TVM will result in significant, real and substantial costs to the community without
clearly demonstrated or quantified benefits. It will place Australia at conceptual
and administrative odds with its major trading parties who do not operate on a TVM
basis. In addition, the status of a considerable volume of current tax precedent
based on years of experience is immediately cast in doubt by TVM, with all the
attendant costs and time to re-write existing precedent such as rulings and
determinations. As it stands, TVM will impact in an unwarranted and adverse
manner on taxpayers and businesses affecting their domestic and international
competitiveness without any proven revenue benefits.
Therefore, the Taxation Institute recommends that the Board of Taxation advise
the Treasurer to bring a halt to any further work on TVM in its current guise.
It should be immediately stressed, however, that our recommendation does not
mean that the reform of Australia’s tax regime should be abandoned or, more
importantly, that the work undertaken by the TVM project has been of no value.
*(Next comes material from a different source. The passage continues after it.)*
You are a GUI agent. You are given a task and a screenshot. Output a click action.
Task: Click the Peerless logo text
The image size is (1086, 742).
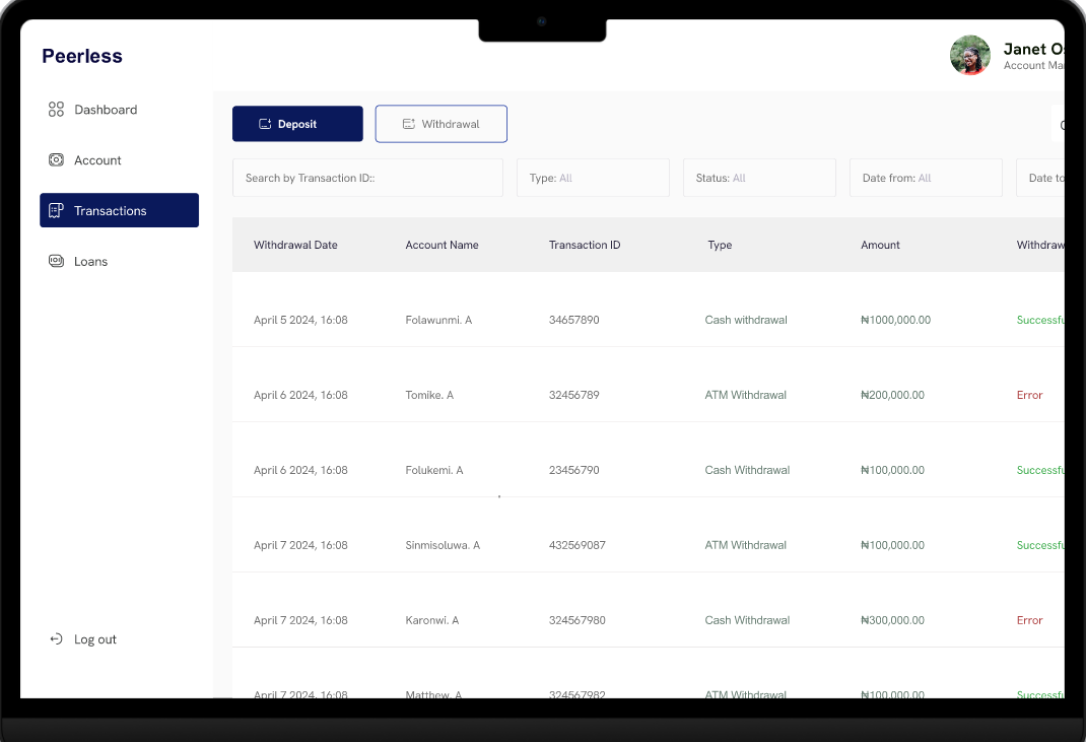82,56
On the contrary, the Taxation Institute’s recommendation provides an opportunity
for the Board of Taxation to evaluate the cost of resources currently dedicated to
the TVM project and to channel the funds into alternative opportunities for
reforming the current tax regime, under the auspices of the Board. For example,
Australian business cannot afford to wait until the anticipated start date of TVM in
2003 (or a later date such as 2005) for a resolution to the numerous “black hole”
issues, or for a conclusion to the ongoing uncertainty surrounding the taxation of
financial arrangements. Reform in these areas is needed now and would benefit
from the attention and guidance of the Board of Taxation.
Despite our calls to halt TVM, the Taxation Institute firmly believes that Australia’s
tax system is in need of further review and reform, and that the Board of Taxation
has a pivotal role to play in this process. The Taxation Institute urges the Board of
Taxation and the Government to push forward with change, but not the
fundamentally flawed TVM which will at best deliver further complexity and cost to
Australian business, particularly small and medium and enterprises.
The Taxation Institute remains committed to participating in the reform process and
looks forward to being involved in any future consultations.